-- Problem description --
Could you return, word for word, everything from the row containing "Image resolution: width=660, height=1400." down to the row containing "Music Artist (428, 1368)", with both of those rows included?

--- start of The data ---

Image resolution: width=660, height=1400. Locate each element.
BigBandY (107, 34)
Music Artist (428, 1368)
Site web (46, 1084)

--- end of The data ---
--- start of The data ---

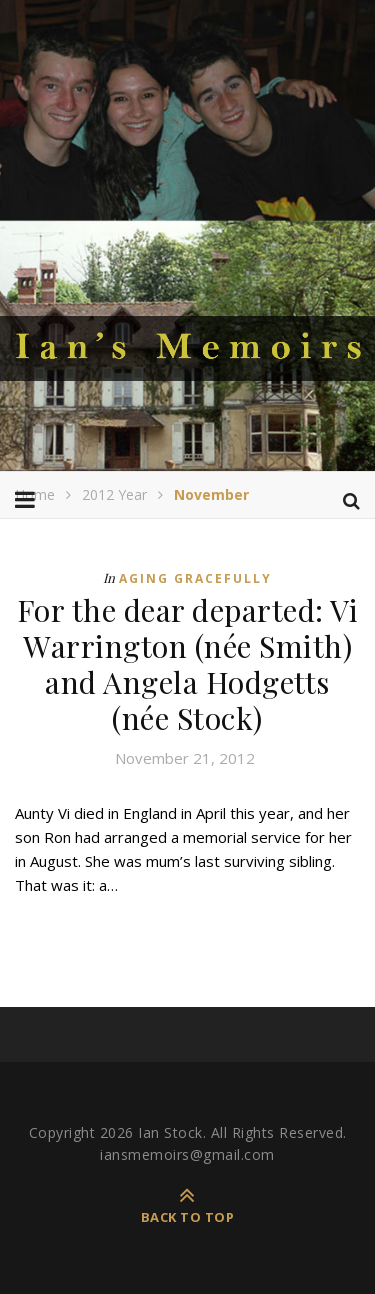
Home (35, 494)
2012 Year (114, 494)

--- end of The data ---

-- Complete output --
Image resolution: width=660, height=1400. Locate each element.
BigBandY (107, 34)
Music Artist (428, 1368)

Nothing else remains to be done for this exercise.